On top of everything else, there’s a big financial crisis. People are having to Cut Back –  including all of Becky s personal shopping clients – and she and Luke are still living with Becky’s Mum and Dad. To cheer everyone up, Becky decides to throw a surprise birthday party on a budget but then things become really complicated.

Who will end up on the naughty step, who will get a gold star and will Becky’s secret wishes come true?

Becky Brandon is back! But this time, she has an accomplice.  In Sophie Kineslla’s latest offering, Becky is joined by her daughter Minnie, who, at the age of two, can already hail a cab and ask to be taken to Starbucks for a muffin.

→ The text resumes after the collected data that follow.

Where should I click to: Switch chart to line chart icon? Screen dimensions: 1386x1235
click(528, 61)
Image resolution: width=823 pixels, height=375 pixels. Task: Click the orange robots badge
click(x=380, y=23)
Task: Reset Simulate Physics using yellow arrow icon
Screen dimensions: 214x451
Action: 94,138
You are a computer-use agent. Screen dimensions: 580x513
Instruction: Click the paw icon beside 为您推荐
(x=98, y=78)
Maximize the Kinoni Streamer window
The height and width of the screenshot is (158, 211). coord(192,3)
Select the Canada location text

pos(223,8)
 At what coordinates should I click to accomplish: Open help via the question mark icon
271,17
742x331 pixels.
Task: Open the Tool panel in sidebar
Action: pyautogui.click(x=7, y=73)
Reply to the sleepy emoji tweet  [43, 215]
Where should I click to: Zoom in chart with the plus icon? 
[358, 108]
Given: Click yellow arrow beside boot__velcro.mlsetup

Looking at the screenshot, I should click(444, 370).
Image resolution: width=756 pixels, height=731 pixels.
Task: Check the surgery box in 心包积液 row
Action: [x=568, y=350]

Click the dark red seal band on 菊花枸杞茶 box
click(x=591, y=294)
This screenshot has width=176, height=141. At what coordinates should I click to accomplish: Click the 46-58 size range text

‘Mini Shopaholic’ is the sixth in the Shopaholic series and has been very eagerly awaited by Sophie Kinsella fans, myself included. The series centres around the antics of Becky, a personal shopper, who is married to businessman Luke Brandon. Becky has a serious shopping addiction; she just can’t resist any form of shopping at all, and this is the basis of the many hilarious situations that she finds herself in.

When we last saw Becky she had just given birth to daughter Minnie. She and Luke had moved in with her parents after the purchase of their house fell through and Luke’s company ran into problems. Minnie is now two and they are all still living with Becky’s parents due to a series of misfortunes whilst attempting to a buy a property.

In ‘Mini Shopaholic’ we see Becky doing her best to cope with the country’s financial crisis and organise an inexpensive surprise party for Luke. Oh, and she also needs to convince a childcare guru that Minnie doesn’t need to be dragged off to Utah to deal with her rather demanding nature.

Shopaholic fans will see the return of lots of their favourite characters, such as Suze, Tarquin and Danny, as well as Becky’s terrifying mother-in-law Elinor. There are also some new faces, in particular Luke’s assistant Bonnie.

There were some very funny moments (such as Becky’s visit to Poundland and Minnie ordering sixteen Miu Miu coats from the internet), but I felt that the new character of Bonnie seemed quite incomplete. By the end of the book I still had no idea about her homelife or what she really thought of Becky. I am also continually surprised by Sophie Kinsella’s decision to never show Luke’s father, who surely would have made the effort to attend a massive party which was being held for his only son.

I think that Sophie Kinsella should get a lot of credit for being able to make Becky come across as such a likeable character. She has many flaws and I find myself getting annoyed with her in each of the books as she gets herself into all sorts of scraps, but, ultimately, I’m always rooting for her to succeed. Sophie Kinsella also manages to come up with something different for each book in the series and really manages to keep the reader gripped. I read this book in one sitting, only getting up to get more tea and to check that my children and husband weren’t feeling too neglected.

I really enjoyed the scenes between Becky and Minnie; they were often very funny and despite the exaggerations of fiction, a lot of parents will find elements of them very true to life!

A reader new to the Shopaholic series would, I think, enjoy this book, but perhaps not as much as someone who has followed Becky’s dramas from the offset. I do feel however that I should issue a word of warning for those new readers – this really is a very frivolous book; entertaining and hilarious in parts, but totally frivolous.  That said, and despite my few and minor other criticisms, I would recommend this book to any chick lit fan; if you’re in the mood for a little escapism than you won’t find much better than the Shopaholic series and its latest addition!